A report, published in the April 2018 issue of Science, revealed that immune cells called lymphocytes may actually be able to fight infections that have been difficult to eradicate, such as HIV and campylobacter. These diseases hide from the immune system by mirroring our own cells, according to the report, but researchers found that these B-cells that were once believed to be "silenced" could actually be used as a kind of secret weapon.
Researchers have long speculated on the purpose of these lymphocytes, particularly when the human body has them in such large quantities, the report noted.
Deborah Burnett, BVSc, of the Garvan Institute of Medical Research in Australia and lead author of the report, said the report answers long-standing questions about the purpose and function of these immune cells. One known function of these cells was that, when activated, they could produce undesirable autoimmune reactions. But the report also revealed that these cells could actually be helpful.
"Since their discovery 30 years ago, the ongoing question has been ‘why does the body not simply delete these cells in the bone marrow, thereby avoiding the potential for them to become harmful cells later in life?’ In this study we have answered this conundrum," Burnett said. "These cells can be reactivated, mutate away from binding to your own tissues and become essential parts of an immune response against an invading threat. This knowledge may help patients with autoimmune disease come to terms with the nature of their disease and why it has occurred."
According to the report, researchers now suspect that the same process through which these cells produce antibodies that cause autoimmune reactions can also be used to program these cells against foreign infections.
"Until now these self-reactive B-cells were assumed to be the 'bad apples' of the immune system. Potentially dangerous cells that clog up the immune response without having any useful purpose", Burnett said. "We have now shown the opposite is true. These cells are not rare, they actually make up 50% of B cells in the periphery. We’re hoping that with this research clinicians will now start to consider that these cells can also be critical parts of an immune response a 'sleeper army' so to speak."
Pathogens are constantly in battle with our immune system, Burnett adds. They are constantly evolving and developing strategies to evade immune detection at the same time the immune system tries to develop new ways to fight them. A common strategy of some foreign bodies, such as HIV and influenza, is to mimic our body's own tissue, making the creation of effective vaccines difficult—until now.

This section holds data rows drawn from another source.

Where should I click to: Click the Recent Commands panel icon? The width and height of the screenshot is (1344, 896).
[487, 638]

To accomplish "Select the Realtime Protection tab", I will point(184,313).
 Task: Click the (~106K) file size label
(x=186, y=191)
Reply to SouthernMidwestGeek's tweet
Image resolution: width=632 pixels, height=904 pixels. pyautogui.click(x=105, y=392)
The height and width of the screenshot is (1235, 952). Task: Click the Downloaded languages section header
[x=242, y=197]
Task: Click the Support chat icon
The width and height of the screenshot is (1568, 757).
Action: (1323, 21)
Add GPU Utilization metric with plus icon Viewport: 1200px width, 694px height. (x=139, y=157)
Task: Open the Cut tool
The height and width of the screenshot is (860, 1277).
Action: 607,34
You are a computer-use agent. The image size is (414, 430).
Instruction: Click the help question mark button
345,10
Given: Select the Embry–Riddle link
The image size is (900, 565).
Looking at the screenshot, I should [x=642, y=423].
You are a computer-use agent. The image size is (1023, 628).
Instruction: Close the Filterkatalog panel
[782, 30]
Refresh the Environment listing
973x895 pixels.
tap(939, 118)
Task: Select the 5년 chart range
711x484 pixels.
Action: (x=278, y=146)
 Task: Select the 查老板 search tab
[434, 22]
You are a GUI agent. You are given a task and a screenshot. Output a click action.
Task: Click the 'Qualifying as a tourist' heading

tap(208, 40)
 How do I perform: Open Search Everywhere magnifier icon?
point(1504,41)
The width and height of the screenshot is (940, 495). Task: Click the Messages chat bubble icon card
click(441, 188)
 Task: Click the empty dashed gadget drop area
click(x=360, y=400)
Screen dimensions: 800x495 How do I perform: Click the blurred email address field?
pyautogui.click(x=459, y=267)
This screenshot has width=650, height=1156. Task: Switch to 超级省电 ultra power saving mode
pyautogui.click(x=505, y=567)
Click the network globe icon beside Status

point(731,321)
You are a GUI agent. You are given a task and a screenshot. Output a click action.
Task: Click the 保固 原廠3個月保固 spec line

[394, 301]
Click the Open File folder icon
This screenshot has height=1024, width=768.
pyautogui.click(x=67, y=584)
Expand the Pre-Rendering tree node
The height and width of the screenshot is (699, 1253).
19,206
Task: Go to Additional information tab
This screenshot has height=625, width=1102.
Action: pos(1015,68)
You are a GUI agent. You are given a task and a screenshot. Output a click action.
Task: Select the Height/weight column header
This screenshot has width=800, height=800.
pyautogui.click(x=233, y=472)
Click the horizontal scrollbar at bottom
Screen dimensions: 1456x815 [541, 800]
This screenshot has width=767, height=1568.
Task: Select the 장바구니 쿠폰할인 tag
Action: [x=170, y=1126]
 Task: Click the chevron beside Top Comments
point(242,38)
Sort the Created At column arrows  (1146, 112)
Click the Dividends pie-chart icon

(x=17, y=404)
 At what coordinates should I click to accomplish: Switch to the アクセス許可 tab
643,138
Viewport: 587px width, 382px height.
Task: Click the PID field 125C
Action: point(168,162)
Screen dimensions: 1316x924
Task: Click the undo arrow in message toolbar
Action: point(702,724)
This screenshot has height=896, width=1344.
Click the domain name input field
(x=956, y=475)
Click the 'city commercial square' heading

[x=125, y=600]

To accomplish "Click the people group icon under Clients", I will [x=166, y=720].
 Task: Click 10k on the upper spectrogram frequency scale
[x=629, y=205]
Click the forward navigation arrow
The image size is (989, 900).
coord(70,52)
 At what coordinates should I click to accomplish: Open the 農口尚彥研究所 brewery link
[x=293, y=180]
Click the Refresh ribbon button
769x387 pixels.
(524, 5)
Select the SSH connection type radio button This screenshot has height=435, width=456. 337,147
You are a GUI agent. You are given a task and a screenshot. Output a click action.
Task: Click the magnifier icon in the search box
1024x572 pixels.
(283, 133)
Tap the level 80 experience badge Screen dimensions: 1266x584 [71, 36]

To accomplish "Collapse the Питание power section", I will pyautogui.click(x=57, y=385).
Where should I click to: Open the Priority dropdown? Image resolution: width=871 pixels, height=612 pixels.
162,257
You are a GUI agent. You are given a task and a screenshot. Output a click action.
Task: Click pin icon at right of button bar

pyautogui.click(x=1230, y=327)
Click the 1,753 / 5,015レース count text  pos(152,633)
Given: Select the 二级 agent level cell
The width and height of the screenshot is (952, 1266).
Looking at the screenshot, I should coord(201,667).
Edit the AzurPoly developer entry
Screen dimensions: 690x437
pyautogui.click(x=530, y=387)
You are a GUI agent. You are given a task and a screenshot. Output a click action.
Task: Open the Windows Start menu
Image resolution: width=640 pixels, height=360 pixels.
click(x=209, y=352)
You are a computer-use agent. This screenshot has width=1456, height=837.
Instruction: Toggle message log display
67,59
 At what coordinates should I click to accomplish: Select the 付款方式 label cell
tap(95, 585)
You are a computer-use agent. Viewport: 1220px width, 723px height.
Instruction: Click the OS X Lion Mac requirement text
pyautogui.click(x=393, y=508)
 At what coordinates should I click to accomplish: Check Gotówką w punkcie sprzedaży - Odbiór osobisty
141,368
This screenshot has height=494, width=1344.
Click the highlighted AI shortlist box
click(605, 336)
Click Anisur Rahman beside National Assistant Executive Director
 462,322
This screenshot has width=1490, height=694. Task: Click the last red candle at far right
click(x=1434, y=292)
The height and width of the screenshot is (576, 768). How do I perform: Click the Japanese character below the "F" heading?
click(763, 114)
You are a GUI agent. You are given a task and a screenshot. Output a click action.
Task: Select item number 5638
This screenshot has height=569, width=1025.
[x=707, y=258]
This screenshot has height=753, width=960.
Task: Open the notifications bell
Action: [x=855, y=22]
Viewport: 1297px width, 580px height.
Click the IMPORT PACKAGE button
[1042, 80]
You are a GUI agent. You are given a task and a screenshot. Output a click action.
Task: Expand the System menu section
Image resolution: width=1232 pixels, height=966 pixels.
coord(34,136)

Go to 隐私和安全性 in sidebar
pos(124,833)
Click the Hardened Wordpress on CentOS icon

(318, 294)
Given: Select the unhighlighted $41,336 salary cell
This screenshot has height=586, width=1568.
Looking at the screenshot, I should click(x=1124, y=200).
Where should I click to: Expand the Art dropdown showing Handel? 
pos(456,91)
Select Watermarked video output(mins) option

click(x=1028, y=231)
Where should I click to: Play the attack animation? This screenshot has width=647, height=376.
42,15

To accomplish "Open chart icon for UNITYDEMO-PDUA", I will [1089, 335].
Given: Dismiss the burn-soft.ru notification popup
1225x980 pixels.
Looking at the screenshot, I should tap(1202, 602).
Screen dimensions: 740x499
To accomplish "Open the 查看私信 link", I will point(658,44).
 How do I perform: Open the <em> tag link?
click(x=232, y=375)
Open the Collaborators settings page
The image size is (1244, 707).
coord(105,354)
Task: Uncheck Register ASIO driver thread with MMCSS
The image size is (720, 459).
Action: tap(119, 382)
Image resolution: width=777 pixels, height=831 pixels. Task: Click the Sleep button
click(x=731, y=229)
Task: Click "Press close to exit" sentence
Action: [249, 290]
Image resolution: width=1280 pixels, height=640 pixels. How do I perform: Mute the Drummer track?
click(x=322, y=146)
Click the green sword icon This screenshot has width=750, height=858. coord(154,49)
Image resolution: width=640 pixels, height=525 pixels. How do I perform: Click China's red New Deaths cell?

"The self-reactive B cells we have explored in this study would be the perfect candidate target cells to make antibodies to these kinds of viruses. However until this point they have been almost completely ignored," Burnett said. "We hope that this research will now result in groups around the world focusing their effects on utilising these self-reactive B cells to produce vaccines to targets that closely mimic our own proteins, which until this point we have been unable to make vaccines for.
“As such, utilisation of vaccine strategies that target cells could result in additional preventative health measures for huge subsets of the population,” she added.
The research team used mouse models to study DNA mutations in the germinal centers where these cells are activated during an immune response. Researchers were able to intercept these cells in the germinal centers and reprogram then to stop binding to mouse tissues and instead increased their ability to bind to foreign bodies 5,000-fold. The hope is that this discovery could be used to develop new treatments or vaccines for diseases that have previously been able to hide from immune responses.
"This study opens the gateway for a flood of vaccine development strategies targeting these self-reactive cells," Burnett said. "We hope that the findings of our study will in the future result in range of new vaccines being available in clinical practice against pathogens which until this point were impossible to vaccinate against."